Réseaux sociaux : Macron veut protéger « le cerveau de nos enfants » avec une interdiction aux moins de 15 ans
Le président Emmanuel Macron a réaffirmé sa volonté de protéger les jeunes Français des dangers des réseaux sociaux. Dans une interview accordée à Brut, le chef de l'État a martelé que « le cerveau de nos enfants et de nos adolescents n'est pas à vendre », annonçant l'interdiction des réseaux sociaux aux moins de 15 ans et des téléphones portables au lycée dès la rentrée 2026.
Cette déclaration intervient alors que le gouvernement a finalisé un projet de loi en deux articles, actuellement examiné par le Conseil d'État. Le premier article prévoit l'interdiction pure et simple de « la fourniture, par une plateforme en ligne, d'un service de réseau social en ligne à un mineur de moins de quinze ans » à compter du 1er septembre 2026. Le second étend l'interdiction des téléphones portables, déjà en vigueur depuis 2018 dans les écoles et collèges, aux lycées.
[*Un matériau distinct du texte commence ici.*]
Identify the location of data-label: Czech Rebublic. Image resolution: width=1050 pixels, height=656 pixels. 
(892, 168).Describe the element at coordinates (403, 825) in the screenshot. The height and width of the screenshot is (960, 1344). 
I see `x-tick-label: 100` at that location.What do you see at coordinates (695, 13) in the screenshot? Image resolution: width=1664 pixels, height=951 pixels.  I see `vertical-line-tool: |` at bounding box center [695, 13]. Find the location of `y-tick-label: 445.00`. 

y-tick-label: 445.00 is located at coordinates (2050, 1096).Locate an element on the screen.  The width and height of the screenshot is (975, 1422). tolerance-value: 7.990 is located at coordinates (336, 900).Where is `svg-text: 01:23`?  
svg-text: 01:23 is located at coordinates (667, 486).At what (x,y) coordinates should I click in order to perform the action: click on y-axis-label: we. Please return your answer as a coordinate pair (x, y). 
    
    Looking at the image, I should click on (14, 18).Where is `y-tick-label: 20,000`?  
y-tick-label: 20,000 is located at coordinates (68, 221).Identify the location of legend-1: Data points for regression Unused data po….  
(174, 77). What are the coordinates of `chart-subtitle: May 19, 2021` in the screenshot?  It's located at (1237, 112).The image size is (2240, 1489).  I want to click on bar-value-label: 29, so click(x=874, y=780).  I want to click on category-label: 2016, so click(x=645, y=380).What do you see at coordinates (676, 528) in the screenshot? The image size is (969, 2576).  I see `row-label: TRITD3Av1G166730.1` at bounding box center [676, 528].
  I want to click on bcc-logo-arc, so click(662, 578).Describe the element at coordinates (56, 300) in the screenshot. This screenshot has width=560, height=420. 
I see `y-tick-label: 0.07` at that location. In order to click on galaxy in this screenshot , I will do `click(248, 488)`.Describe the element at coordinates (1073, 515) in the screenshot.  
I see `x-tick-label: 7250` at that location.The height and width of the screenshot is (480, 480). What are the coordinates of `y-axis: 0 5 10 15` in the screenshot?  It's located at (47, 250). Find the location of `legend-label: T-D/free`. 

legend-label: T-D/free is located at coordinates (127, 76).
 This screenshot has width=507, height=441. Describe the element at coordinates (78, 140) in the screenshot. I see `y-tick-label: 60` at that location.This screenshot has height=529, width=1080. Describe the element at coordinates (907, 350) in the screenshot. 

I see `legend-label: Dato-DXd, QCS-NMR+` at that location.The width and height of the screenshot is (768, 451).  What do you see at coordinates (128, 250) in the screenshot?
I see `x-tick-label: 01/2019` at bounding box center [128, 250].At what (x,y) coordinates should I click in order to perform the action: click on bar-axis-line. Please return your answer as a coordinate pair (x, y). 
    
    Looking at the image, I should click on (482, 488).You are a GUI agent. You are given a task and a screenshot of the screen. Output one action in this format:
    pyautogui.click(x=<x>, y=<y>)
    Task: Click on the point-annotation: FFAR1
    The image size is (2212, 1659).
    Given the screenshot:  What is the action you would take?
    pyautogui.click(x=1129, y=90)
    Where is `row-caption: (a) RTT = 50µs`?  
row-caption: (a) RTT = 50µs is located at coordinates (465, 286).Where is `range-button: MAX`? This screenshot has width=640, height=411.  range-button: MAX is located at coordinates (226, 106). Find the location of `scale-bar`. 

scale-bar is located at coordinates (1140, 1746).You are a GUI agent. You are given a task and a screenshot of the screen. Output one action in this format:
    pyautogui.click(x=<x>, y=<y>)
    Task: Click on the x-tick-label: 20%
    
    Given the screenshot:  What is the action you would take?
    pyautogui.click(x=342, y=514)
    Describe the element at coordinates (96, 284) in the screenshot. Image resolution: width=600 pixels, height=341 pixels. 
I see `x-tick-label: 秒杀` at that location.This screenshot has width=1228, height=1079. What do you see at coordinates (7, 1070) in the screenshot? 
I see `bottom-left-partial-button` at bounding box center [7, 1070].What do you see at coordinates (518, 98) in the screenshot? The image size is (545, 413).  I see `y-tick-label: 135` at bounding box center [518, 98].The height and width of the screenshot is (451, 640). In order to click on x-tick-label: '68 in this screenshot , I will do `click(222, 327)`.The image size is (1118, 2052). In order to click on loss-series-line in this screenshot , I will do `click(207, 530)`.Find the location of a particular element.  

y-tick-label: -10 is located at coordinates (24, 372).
« On ne doit pas pouvoir accéder aux réseaux sociaux avant cet âge, parce qu'on n'est pas prêt », a expliqué Emmanuel Macron. Le président, qui se dit marqué par sa rencontre avec le psychologue américain Jonathan Haidt, auteur de Génération anxieuse, dénonce un modèle économique fondé sur l'addiction. « Leur modèle d'affaires, c'est de créer de l'excitation pour pouvoir vendre de la publicité individualisée », a-t-il fustigé, ciblant directement les géants du numérique.
Une « épidémie de mal-être » chez les jeunes
Le chef de l'État s'appuie sur de nombreuses études pour justifier cette mesure radicale. « Plus on augmente le temps d'écran, plus les performances éducatives chutent. Plus on augmente le temps d'écran, plus les problèmes de santé mentale augmentent », a-t-il détaillé, évoquant « une épidémie de mal-être, de problèmes de santé mentale, une épidémie de troubles du comportement ».
Le ministre de l'Éducation, Édouard Geffray, a précisé les enjeux de cette réforme : un enjeu social, car « la sociabilité des enfants et des adolescents ne peut être déléguée à une machine » ; un enjeu de développement intellectuel lié à la qualité de l'attention et de la concentration ; et un enjeu civique pour préserver la cohésion démocratique.
Le président a également critiqué le temps passé par les jeunes sur ces plateformes. En moyenne, les adolescents français consacrent plus de quatre heures quotidiennes aux réseaux sociaux. « Mon rêve serait que ce soit du temps de sports et du temps de lecture », a confié Emmanuel Macron, déplorant « un recul très important de la lecture ». « Le réseau social te renvoie à ta solitude. La lecture te permet de sentir », a-t-il ajouté.
Une vérification d'âge inspirée du modèle australien
Pour faire respecter cette interdiction, le gouvernement mise sur des technologies de vérification d'âge, similaires à celles déployées pour les sites pornographiques. « On sait que ça marche techniquement parce qu'on l'a fait pour les sites porno », a assuré le président. Plusieurs options sont envisagées : carte d'identité, selfie ou connexion via Pronote, la plateforme nationale de l'Éducation.
La France s'inscrit ainsi dans le sillage de l'Australie, qui a adopté en décembre 2025 la première interdiction mondiale des réseaux sociaux aux moins de 16 ans. Le Danemark et l'Irlande plaident également pour une législation européenne similaire.
Toutefois, le projet se heurte à des obstacles juridiques. Le Conseil d'État, qui a examiné le texte le 8 janvier, a imposé une refonte pour garantir sa conformité avec le droit européen. Des associations alertent par ailleurs sur les risques d'une interdiction trop générale, soulignant que les réseaux sociaux peuvent constituer un espace de soutien vital pour certains adolescents vulnérables.
Le débat à l'Assemblée nationale, prévu le 26 janvier, s'annonce animé. Mais Emmanuel Macron reste déterminé : « Il ne faut pas une règle plus subtile, ça ne marchera pas. Le couvre-feu n'est pas suffisant. C'est la seule manière de protéger » nos enfants.